Fitting ARIMA-GARCH model on Forex timeseries

traider · Apr 9, 2023

Kevin Schmit said:
I don't actually use ar(i)ma, or even arima-X in my analysis as I find that kind of model too restrictive. I think that arma might be a good model for the OP to experiment with, even if it might only, on his hourly fx data, put out statistically significant but not economically significant (i.e. tradable) results. I would drop the i and just do an arma model. Difference or pseudo-difference outside the model and then run arma. In arima, the d term can bleed into p and q as compensation for slight (non-integer) over- or under-differencing. I would also drop the GARCH and instead run an instantaneous RV estimation via over-lapping five minute bars or realized kernels. Then use those vols, sampled hourly and adjusted for daily and weekend seasonals, to deflate his hourly returns (differenced) series (turn that series into standard scores). Then run the arma on that ss series.

I would not further smooth the series except to possibly bring in outliers.

I might recommend a kalman filter to estimate time-varying the coefficients of his arma model. It is unlikely that the arma model will be stationary and, because it is easy to recast arma models in state-space representation, kalman is a good way to get a decent estimate of time-current coefficients.

For my own work I might do a great deal of smoothing or denoising on both the left and right hand side of my models -- but different forms/methods for each side.

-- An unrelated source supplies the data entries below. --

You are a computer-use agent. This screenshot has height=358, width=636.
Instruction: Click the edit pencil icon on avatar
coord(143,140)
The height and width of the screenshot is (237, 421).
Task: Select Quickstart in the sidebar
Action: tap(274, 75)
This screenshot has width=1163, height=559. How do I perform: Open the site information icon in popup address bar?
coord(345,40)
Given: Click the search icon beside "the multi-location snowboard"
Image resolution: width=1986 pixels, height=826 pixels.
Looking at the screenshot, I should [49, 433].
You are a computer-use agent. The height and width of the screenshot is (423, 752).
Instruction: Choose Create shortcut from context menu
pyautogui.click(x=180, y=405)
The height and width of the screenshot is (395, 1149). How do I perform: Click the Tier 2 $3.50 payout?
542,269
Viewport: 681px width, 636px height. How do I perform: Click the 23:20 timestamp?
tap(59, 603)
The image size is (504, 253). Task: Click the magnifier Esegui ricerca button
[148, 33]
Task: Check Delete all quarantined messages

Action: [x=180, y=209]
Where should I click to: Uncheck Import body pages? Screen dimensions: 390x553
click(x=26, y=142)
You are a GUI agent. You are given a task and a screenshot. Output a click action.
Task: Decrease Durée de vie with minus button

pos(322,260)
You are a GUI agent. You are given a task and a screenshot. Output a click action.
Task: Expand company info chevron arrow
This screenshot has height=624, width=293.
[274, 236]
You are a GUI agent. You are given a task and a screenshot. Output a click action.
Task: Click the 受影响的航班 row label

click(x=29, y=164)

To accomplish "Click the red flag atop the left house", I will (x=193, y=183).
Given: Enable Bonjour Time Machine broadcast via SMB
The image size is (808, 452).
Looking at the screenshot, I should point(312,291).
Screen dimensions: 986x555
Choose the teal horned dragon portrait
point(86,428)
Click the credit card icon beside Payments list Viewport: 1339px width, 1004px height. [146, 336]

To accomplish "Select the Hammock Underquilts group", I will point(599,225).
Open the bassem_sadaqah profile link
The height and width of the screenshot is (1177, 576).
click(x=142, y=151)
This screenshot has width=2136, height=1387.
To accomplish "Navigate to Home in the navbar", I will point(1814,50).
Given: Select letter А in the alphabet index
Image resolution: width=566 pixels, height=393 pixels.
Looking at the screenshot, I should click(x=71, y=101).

For time-varying parameters, weightings, and coefficients I usually prefer kernel methods to Kalman or similar state-space filters (though I may find myself at times using Godambe-style estimating functions). Kalman is essentially an exponential kernel, which I have found to be sub-optimal and to lack usable escorts (for cross validation -- see Hong 2017). Also Kalman does not play well with intercept adjustment as an ad-hoc band-aid for structural breaks.

I do a lot of decompositon, of all different kinds. For the OP, I suggest that he first decompose the forex pairs into their constituent parts (numerator and denominator or left and right CCY) and analyze the 9 CCY's in his table individually instead of via an oddly weighted sample of the 36 cross pairs.

I would also suggest that he do the above suggested decomposition into vol and standard score series iteratively via alternating principal axis factoring (of the 9 CCY's) as, for example, EUR may be a combination of several latent factors, each having its own time-varying vol. Since the ss isolation depends on the vol isolation and vice-versa, an alternating optimization is called for.

My models are fairly standard classification and regression models. I have a lhs of approximately normally distributed real numbers (regression) or labels (classificaton) dv's, and a right hand side design matrix of mostly real numbers.

The dv's are almost always some transformation of 1 period ahead returns or some surrogate thereof. My forecast horizon is short, basically a third of a day (asia, europe, north america).

My go to models are ensembles of something similar to seperable nlls, and its classification analogs, with a strong linear part and a heavily constrained/regularized non-linear part. I also use a form of sweep (Little and Rubin 1987) to handle time-varying number of IV's and real-time missing IV's.

My two biggest secrets which aren't really secrets since everyone knows of them (except on ET) are:

1) p >> n
2) time-varying parameters and coefficients

Have you had success with HMM ? They provide an alternative to 2 except the switching is more discrete.

Kevin Schmit · Apr 10, 2023

traider said:
Have you had success with HMM ? They provide an alternative to 2 except the switching is more discrete.

Not for what I am doing now. I rely on deeply nested leave-block-out cross validation and generalized (rotated into complex plane) LBO and LFO cross validation that rely on clever tricks with additive hat/annihilator matrices to run in anything approaching real-time. I have not been able to figure out how to fit HMM's/HCRF's into that structure.

Have used HMM, HMRFM (Hidden Markov Random Field Model), HCRFM (Hidden Conditional Random Field Model) extensively in the past. Most recently for basket pairs trading, modeling the baskets over three states: cointegrating, nearly cointegrating, and not-cointegrating, and then trading an SVECM on the projected error-correcting SN's within the basket only while in the cointegrating regime. Also some some denoising of the SN series prior to fitting the SVECM.